In Figures 1-3 seismic stations that failed to receive seismic event parameters are marked with grey color. However, pipe section control software still has to perform parameters interpolation for the seismic stations that have not determined any earthquake parameters. Thus, Figure 2 shows a dependence of oscillations intensity on the distance to earthquake focus.

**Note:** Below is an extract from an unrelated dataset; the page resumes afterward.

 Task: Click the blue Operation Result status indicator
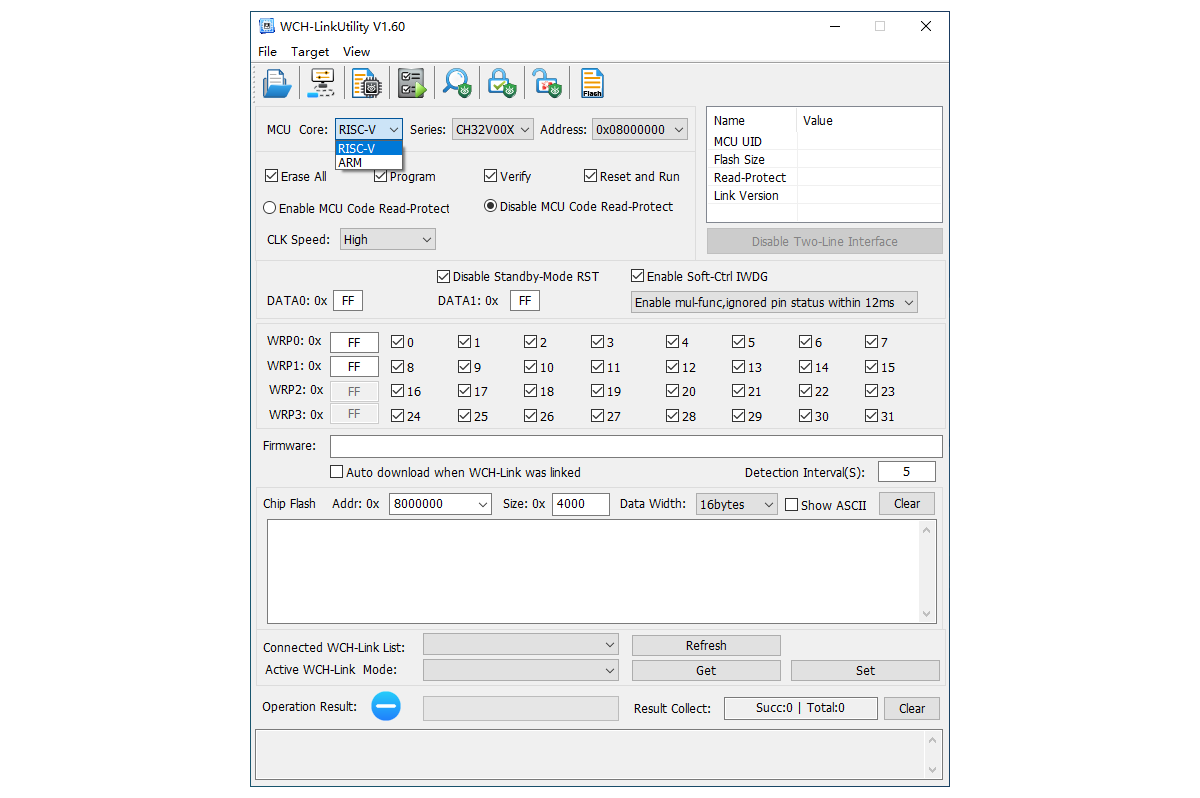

The curve is based on oscillations intensity data received from active seismic stations while the unknown parameters have been calculated in accordance with the formulas listed below.

Software performance

As an example we shall consider a monitoring system for the  pipeline “Krasnodar territory – Crimea”. The first model case is an earthquake with a focus at 44.8° north latitude, 35.8° east longtitude, depth – 15 km, magnitude – 6.

As we can see from the Figure 5, the model earthquake has not resulted in exceeding the stress-strain state allowable standards.

As a second model, we shall consider an earthquake with a focus at 44.8° north latitude 35.8° east longitude, depth – 15 km, magnitude – 7.

As we can see from Figure 7, the model earthquake has resulted in exceeding the stress-strain state allowable standards at certain sections, hence, it is necessary to check the pipeline sections which have critical stress-strain values.

References
1. Shebalin N.V. Methods of using engineering-seismological data in seismic zoning, Seysmicheskoye rayonirovaniye SSSR (Seismic zoning of the USSR), Moscow: Nauka, 1968, pp. 95–111.
2. Gorshkov, G. P., and Yakushova, A. F., General geology [3d ed.]. — M.: MGU, 1973. – 589 pp. 1973.
3. Seismic impact level evaluation methodics, ZETLAB Company, 2013, Attestation Certificate № 002-01,00260-2011-2013 от 20.12.2013.